→ **Task**
Repeat nothing but the lines below running from the one containing "Image resolution: width=1024, height=1366." to the one containing "SSS (436, 34)". Keep both end lines.

☆ ☆ ☆ ☆ ☆ ☆ ☆

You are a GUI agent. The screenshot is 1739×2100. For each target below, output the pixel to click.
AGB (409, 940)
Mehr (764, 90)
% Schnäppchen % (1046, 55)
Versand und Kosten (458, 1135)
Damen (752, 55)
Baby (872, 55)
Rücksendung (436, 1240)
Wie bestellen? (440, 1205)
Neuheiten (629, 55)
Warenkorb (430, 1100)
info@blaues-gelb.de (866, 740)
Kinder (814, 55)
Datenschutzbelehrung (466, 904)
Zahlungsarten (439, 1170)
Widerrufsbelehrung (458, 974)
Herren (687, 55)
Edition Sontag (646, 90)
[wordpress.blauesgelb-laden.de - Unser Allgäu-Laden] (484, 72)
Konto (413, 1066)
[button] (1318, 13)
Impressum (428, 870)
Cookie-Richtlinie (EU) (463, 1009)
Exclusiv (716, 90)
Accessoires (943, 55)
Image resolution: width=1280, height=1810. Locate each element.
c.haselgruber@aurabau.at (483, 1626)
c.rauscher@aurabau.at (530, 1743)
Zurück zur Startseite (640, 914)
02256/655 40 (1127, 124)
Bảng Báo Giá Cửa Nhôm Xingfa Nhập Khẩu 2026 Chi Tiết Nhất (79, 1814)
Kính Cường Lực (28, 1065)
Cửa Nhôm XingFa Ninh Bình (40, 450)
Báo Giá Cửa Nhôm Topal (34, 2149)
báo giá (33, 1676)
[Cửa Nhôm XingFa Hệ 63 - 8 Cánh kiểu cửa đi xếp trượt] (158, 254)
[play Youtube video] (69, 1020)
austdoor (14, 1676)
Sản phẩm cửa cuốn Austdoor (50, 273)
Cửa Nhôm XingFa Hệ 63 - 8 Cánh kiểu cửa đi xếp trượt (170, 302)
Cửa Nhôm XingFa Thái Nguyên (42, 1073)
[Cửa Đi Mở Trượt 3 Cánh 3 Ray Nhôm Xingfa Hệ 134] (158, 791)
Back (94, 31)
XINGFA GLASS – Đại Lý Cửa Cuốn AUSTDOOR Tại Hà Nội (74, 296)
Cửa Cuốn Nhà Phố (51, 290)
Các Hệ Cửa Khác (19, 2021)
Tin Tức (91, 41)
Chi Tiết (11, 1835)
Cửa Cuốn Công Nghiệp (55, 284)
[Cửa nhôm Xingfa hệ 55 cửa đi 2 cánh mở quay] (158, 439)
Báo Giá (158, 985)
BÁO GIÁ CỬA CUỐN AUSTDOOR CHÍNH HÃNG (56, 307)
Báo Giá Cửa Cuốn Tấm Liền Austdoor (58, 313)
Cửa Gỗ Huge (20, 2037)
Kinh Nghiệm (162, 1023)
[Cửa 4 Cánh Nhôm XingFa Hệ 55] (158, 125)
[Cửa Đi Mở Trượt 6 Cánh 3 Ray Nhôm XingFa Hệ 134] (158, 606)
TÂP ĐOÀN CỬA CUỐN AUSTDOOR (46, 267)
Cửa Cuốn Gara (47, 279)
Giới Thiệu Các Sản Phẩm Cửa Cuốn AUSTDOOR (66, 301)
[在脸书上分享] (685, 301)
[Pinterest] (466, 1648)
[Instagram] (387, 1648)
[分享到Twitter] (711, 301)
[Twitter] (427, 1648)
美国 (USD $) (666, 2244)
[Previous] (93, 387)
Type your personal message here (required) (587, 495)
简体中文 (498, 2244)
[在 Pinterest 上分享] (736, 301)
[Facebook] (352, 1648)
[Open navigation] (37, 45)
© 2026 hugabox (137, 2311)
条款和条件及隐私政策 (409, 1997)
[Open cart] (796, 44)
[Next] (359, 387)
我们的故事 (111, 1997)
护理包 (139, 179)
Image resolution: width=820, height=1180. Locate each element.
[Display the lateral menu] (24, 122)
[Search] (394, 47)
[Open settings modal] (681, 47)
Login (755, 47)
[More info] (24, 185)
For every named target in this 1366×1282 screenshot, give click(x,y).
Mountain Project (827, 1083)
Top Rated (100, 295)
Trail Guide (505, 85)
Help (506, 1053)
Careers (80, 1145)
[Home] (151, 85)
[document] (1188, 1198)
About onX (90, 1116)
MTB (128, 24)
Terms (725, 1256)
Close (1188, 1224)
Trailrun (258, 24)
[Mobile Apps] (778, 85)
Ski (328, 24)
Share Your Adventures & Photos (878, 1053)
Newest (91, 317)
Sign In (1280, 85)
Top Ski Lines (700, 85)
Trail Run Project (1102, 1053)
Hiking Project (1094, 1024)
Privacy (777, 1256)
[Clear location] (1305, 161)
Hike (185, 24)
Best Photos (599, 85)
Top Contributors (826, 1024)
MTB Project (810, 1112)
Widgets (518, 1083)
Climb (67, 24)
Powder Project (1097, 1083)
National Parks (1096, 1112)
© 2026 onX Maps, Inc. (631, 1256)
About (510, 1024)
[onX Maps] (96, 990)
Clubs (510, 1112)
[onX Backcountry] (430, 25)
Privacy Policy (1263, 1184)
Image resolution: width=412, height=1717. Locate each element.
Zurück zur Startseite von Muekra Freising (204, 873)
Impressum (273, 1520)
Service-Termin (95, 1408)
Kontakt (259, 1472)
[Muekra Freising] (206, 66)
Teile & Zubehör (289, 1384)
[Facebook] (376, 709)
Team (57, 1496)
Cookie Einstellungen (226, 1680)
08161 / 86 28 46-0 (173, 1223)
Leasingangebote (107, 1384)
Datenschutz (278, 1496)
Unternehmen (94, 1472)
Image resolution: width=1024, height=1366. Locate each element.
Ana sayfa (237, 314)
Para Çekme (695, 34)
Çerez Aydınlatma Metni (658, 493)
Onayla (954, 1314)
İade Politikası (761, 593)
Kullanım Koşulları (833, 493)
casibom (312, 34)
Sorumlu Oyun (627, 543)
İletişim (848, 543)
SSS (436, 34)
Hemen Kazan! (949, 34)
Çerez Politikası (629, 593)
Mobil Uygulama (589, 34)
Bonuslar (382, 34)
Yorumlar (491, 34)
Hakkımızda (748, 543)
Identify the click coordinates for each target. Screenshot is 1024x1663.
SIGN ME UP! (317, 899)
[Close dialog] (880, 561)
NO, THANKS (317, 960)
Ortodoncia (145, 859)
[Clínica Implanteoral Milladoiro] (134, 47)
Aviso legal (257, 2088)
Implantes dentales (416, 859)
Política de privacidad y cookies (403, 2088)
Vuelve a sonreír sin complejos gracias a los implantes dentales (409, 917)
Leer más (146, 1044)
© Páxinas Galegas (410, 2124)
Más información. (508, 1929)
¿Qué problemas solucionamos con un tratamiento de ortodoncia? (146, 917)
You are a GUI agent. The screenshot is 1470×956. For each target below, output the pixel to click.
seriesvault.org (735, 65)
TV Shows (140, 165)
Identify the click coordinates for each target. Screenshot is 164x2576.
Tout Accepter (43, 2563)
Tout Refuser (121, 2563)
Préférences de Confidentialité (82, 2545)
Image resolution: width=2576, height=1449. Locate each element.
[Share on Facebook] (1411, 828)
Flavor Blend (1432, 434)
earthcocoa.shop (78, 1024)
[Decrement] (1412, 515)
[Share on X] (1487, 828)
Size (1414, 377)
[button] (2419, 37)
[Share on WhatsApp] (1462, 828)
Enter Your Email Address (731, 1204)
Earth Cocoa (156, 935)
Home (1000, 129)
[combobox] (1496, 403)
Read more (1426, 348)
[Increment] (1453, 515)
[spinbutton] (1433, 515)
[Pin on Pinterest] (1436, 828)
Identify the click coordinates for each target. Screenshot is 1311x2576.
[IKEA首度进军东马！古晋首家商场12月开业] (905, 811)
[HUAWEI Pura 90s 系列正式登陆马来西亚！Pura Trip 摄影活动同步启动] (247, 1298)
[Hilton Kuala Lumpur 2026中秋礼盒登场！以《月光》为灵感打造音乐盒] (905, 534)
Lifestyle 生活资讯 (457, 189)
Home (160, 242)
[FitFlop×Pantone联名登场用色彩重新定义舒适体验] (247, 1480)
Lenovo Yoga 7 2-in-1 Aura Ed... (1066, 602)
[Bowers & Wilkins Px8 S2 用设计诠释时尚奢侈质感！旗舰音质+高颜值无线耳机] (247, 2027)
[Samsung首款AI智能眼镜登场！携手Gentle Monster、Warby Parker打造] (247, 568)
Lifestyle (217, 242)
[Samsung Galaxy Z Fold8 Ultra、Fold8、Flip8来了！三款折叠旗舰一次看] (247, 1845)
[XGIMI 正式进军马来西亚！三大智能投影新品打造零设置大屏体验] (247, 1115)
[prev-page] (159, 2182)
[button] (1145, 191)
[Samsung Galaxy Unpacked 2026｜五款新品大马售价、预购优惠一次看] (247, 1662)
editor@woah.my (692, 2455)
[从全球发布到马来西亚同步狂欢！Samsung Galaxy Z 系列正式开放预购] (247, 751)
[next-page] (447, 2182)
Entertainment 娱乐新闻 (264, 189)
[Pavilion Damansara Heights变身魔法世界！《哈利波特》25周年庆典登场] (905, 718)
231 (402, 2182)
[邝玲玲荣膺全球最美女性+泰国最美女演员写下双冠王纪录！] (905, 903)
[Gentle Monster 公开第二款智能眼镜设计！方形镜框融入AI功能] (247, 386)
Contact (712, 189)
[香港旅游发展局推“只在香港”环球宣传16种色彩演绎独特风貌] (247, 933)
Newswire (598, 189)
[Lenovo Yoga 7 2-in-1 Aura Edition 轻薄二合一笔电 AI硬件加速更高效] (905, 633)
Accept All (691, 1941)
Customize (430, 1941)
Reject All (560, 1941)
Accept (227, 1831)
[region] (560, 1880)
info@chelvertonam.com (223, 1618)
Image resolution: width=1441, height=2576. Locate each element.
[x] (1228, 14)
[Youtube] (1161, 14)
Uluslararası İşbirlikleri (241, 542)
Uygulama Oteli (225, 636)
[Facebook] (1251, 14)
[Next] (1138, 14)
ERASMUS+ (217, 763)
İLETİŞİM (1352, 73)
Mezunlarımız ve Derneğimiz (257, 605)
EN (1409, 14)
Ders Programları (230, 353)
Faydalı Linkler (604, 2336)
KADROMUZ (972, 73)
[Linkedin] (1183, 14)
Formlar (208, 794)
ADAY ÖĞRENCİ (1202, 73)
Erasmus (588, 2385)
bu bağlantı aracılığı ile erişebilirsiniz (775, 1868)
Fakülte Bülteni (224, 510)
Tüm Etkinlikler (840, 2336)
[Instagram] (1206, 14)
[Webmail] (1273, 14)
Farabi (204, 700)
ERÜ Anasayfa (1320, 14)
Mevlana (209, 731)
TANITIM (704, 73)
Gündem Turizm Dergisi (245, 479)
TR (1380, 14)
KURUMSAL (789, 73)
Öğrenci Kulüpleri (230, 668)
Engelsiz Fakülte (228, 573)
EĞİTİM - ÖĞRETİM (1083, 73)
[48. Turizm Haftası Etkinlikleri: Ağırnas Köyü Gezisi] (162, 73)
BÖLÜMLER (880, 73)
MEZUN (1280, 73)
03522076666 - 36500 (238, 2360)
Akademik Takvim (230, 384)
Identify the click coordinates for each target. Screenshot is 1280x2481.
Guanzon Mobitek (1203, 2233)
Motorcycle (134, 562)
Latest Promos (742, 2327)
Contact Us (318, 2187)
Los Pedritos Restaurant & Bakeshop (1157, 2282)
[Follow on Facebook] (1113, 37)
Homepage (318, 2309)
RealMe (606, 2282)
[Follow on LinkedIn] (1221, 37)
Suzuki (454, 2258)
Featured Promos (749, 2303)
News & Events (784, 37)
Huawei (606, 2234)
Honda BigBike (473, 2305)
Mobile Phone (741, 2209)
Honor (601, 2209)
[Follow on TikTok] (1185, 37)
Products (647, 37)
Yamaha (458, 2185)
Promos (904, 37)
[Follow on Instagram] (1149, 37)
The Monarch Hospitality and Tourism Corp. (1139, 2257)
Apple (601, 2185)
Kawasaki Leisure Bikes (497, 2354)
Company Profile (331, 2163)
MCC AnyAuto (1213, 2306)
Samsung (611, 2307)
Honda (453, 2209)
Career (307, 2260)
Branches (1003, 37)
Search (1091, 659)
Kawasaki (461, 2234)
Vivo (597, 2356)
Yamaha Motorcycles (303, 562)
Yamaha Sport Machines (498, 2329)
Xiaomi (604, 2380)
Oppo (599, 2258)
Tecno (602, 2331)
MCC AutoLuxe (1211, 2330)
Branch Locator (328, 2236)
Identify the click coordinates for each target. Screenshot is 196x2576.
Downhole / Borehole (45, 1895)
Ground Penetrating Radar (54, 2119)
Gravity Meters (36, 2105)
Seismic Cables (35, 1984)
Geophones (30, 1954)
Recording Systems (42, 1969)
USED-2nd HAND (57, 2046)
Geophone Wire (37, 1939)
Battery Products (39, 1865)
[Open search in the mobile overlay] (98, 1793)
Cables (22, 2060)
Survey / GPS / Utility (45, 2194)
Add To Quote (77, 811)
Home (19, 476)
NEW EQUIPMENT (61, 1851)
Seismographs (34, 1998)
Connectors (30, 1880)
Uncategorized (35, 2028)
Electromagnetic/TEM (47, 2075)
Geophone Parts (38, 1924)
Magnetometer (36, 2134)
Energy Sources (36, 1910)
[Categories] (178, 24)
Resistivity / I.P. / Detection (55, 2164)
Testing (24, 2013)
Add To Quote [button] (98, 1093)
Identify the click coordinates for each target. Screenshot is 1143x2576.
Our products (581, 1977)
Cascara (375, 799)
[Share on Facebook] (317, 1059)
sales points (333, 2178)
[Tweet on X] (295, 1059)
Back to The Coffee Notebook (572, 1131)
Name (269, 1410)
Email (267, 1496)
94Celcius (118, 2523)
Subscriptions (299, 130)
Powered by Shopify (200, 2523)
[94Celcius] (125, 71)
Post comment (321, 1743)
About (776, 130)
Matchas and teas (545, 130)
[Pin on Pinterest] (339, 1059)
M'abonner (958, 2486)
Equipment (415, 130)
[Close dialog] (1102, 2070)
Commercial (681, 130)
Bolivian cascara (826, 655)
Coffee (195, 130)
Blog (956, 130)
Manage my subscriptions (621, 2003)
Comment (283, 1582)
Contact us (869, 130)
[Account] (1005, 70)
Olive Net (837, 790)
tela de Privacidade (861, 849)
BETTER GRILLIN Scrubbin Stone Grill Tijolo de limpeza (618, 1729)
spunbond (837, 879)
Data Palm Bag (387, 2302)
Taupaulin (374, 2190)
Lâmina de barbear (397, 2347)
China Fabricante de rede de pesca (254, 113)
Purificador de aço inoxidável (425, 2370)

☆ ☆ ☆ ☆ ☆ ☆ ☆

→ **Written answer**
Image resolution: width=1024, height=1366. Locate each element.
Ana sayfa (237, 314)
Para Çekme (695, 34)
Çerez Aydınlatma Metni (658, 493)
Onayla (954, 1314)
İade Politikası (761, 593)
Kullanım Koşulları (833, 493)
casibom (312, 34)
Sorumlu Oyun (627, 543)
İletişim (848, 543)
SSS (436, 34)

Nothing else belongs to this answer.